Revision as of 13:43, 23 March 2019

Windows "Blackcomb"
Version of Microsoft Windows
Placeholder.png
OS familyWindows NT
Version
CodenameBlackcomb
Preliminary name
Architecture
Latest build
Release date
Support end
Replaces
Windows XP
Windows Longhorn
Windows Server 2003

Windows "Blackcomb" was the codename for a version of Windows originally meant to be released in the second half of 2002 as a successor to Windows XP.[1][2]

History

Windows "Blackcomb" was originally announced as the successor to Windows XP. It was intended to be a major release, including many substantial changes to Windows, such as a full .NET User Experience, integration with various Web services and an advanced storage system called WinFS. As Microsoft was finishing up the feature set, they had realized they couldn't hit the expected release date and started working on a smaller release, Windows Longhorn. This caused Blackcomb to be postponed to around 2003 or 2004.[3] By the middle of 2003, Longhorn has acquired many features features originally intended for Blackcomb. As a result, the release date for both projects was postponed even further.

## [Information supplied]
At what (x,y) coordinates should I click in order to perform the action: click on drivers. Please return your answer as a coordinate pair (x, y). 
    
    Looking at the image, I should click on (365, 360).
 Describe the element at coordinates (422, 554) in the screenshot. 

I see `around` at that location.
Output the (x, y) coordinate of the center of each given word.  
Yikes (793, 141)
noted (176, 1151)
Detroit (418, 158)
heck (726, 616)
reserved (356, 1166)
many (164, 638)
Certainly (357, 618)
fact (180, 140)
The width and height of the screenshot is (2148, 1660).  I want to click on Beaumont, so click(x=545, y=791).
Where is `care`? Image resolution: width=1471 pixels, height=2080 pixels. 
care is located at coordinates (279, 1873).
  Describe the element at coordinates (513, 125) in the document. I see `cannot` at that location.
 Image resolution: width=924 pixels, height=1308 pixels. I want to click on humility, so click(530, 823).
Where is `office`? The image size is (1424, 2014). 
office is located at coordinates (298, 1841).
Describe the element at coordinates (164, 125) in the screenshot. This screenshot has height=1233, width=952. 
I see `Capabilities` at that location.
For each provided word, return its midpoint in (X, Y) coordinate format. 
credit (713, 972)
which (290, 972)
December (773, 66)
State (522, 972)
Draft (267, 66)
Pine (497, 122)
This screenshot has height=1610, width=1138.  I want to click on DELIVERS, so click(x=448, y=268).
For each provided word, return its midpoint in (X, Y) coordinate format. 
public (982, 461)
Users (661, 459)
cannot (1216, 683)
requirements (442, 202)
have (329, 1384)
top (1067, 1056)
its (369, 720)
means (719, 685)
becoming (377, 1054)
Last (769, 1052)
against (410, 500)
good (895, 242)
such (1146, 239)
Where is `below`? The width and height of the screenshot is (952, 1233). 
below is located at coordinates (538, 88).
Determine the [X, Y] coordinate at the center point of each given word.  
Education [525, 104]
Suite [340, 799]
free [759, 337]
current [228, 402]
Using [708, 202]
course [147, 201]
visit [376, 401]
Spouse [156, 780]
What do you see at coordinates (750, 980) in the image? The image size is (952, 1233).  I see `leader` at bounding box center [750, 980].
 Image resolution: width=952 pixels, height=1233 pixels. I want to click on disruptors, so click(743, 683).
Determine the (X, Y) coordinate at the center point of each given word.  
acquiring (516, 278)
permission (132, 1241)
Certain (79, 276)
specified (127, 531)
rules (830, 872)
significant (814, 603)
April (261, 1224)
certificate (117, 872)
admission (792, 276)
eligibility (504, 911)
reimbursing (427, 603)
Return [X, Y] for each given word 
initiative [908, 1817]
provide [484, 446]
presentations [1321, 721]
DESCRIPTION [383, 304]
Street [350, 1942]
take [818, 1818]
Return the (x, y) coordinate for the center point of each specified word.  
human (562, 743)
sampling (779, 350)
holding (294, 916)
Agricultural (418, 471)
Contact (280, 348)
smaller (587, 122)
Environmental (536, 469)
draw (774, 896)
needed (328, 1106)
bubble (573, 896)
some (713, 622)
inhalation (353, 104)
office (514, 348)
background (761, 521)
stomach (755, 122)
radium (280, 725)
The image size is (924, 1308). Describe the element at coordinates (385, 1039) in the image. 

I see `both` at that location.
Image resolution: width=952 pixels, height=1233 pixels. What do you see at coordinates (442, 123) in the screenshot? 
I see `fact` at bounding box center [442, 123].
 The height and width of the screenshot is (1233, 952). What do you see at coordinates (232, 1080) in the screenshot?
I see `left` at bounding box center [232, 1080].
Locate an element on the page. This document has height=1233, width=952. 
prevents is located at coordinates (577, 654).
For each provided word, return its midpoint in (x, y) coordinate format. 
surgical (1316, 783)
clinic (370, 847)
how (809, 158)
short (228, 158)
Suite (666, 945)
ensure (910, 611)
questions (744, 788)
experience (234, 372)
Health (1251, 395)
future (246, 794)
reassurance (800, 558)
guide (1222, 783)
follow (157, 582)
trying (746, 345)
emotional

## [Exercise tasks]
• 1. Answer these questions about the text on Windows Blackcomb.
(a) Which OS family does the text list for Blackcomb?
(b) In what period was Blackcomb originally meant to be released?
(c) What was the advanced storage system planned for Blackcomb called?
• 2. Extend the text on Windows Blackcomb with a few sentences that pick up after its final sentence.

## [Answers by task]
• 1.
(a) Windows NT
(b) The second half of 2002
(c) WinFS

• 2.
When Microsoft announced the cancellation of Longhorn Server in late 2002, the name Blackcomb became synonymous with the successor of Windows .NET Server 2003.[4] This was in line with Microsoft's vision for Blackcomb - by 2004 most, if not all, of the user experience ideas have been moved to Longhorn, and server-side features, such as improvements to the Dynamic Systems Initiative, became the main focus of Blackcomb.[5] Despite this, certain Longhorn features were postponed back to Blackcomb after Longhorn's development reset in 2004, one such example being WinFS.[6]

In early 2006, as Windows Vista was being finished, Blackcomb was renamed to Vienna and eventually became Windows 7, having little to nothing in common with the original ideology.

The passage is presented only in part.